I was reading the following editorial over breakfast this morning and felt that the editor had it just right! Bob Farrand, Publisher of the Fine Food Digest, the official journal of The Guild of Fine Food ( wrote this editorial in the January edition:

Guild Image

When the entire family came for lunch over the holiday, we ordered five ribs of beef from the butcher in Wincanton High Street. The meat was from a local farm where most of the animals are sold to a supermarket, but the farmer holds a few back that are slaughtered locally before the meat is dry hung on the carcass for 28 days. It was the best bit of beef I’ve ever tasted.

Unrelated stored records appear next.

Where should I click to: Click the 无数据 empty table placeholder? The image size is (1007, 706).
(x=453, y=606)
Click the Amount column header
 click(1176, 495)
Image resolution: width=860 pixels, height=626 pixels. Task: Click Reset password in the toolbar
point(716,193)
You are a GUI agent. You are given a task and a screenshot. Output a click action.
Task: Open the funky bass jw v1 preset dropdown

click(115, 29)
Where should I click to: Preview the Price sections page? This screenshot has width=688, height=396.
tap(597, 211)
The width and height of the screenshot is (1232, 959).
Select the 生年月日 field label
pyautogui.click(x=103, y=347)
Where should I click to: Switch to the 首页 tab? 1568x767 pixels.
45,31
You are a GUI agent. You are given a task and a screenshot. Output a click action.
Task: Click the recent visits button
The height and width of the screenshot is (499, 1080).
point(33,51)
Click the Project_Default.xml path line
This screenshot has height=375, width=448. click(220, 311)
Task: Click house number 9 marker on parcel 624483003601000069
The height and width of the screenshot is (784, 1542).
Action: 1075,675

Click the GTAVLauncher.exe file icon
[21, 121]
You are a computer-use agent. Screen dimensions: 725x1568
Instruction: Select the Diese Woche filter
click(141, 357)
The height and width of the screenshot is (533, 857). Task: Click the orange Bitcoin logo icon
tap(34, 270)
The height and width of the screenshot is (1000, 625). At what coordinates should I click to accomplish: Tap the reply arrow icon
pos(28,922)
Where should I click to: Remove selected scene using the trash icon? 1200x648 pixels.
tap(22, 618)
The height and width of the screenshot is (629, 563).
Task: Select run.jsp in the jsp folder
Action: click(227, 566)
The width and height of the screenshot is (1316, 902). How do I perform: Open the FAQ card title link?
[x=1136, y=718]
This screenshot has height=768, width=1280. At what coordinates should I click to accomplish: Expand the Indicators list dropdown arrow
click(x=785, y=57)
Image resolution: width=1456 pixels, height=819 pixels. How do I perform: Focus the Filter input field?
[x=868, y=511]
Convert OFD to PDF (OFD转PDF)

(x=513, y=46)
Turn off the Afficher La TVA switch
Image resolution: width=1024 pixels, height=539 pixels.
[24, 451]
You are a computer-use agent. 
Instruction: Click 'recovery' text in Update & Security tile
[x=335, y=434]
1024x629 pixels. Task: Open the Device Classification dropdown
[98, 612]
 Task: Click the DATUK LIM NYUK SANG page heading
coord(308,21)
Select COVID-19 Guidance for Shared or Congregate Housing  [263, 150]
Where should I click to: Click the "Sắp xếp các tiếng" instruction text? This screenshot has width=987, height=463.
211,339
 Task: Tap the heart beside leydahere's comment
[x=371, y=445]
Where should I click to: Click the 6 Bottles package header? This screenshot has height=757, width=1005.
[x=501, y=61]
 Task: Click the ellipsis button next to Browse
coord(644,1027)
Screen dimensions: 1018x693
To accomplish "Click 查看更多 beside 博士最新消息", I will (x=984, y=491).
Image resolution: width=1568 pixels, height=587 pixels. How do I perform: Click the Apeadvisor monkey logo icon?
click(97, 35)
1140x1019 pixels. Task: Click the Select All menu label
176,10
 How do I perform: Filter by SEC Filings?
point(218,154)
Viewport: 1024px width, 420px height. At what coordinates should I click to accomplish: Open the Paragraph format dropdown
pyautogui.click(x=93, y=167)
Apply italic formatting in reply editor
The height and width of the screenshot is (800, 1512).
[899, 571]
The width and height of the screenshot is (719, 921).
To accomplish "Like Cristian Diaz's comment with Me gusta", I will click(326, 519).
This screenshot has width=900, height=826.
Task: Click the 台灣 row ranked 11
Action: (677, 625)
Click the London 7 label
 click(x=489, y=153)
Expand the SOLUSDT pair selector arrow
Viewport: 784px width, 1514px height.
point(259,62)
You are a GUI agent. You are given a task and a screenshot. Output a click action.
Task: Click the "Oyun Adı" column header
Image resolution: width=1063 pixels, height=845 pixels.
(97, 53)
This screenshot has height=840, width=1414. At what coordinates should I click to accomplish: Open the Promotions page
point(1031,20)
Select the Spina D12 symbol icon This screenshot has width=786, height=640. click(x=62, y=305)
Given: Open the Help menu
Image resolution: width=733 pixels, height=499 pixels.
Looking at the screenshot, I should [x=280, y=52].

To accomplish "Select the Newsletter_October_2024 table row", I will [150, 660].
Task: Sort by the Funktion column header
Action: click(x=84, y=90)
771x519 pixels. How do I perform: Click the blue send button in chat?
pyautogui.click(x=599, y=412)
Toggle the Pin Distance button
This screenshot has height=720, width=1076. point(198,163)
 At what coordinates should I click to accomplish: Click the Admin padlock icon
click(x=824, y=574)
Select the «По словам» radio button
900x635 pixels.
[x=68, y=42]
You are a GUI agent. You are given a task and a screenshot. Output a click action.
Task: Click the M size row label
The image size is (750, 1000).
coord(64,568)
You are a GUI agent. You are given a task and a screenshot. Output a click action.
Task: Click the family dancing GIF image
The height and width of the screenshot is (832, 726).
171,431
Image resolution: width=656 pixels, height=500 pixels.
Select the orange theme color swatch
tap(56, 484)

The animals sold to the supermarket are transported several hundred miles for slaughter at the company’s approved abattoir and the meat is wet conditioned in barrier bags before the joints are disbursed to stores all around the country. My local branch proudly boasts it sells locally 21 day hung beef.

Now we’ve just had Jamie Oliver and Hugh Fearnley-Whittingstall getting emotional about battery chickens. About time too. TV Chefs generally refuse to slag off supermarket food, as do many food writers and journalists, something to do with big advertising budgets, I think. Hugh is a real food hero, as is Rick Stein, but you can’t help feeling Jamie’s’ message would sit more easily on the ear without the millions he’s pocketed from Sainsbury.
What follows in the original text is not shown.